Polling has reported strong public support for the legislation and Aquino’s supporters have a majority in congress, but there is no guarantee of passage. The country’s bishops halted dialogue with the government on the topic because the president is likely to push the measure ahead despite their concerns.

Bill opponents have tied red ribbons around Catholic churches in metro Manila as a symbol of life.

Debbie Rodrigo, a mother of five who is an advocate of Catholic teaching on natural family planning, told Channel News Asia that she opposes the bill not only because of her religious duty but because she is worried about the negative effects of artificial contraceptives on a woman’s health.

She also voiced concern about provisions that will teach sex education to children as young as 10.

“I am very concerned that the schools are already now supplanting the role of parents so this is not right. We feel that it's too much information for too young a child and for too long,” she said.

While Aquino has said the bill will not allow abortion, Fr. Melvin Castro of the bishops’ Commission on Family and Life said that reproductive health is an “initial step” toward abortion.

“The succeeding step will be the dissolution of marriage, to divorce. It will be one step at a time. So here they are introducing this contraceptive mentality. Because their basic idea is, when you promote contraceptives, you are promoting a mentality which is anti-life,” he said.

Some backers of the bill are trying to split Catholic opinion.

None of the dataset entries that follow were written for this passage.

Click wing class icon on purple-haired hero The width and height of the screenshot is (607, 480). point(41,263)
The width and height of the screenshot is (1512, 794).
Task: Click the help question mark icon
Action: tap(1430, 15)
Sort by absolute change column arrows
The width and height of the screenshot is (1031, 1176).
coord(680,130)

Bishop Leo Drona of Laguna, the region southeast of metro Manila, has warned that a group calling itself “Catholics for Reproductive Health Bill” is not an authentic Catholic group.

“The public espousal of measures that directly undermine these non-negotiable principles of the Catholic faith is a sharp wedge that cuts the unity of the Church,” the bishop said. He added that any Catholic who affiliates with such a group endangers his or her “spiritual well-being.”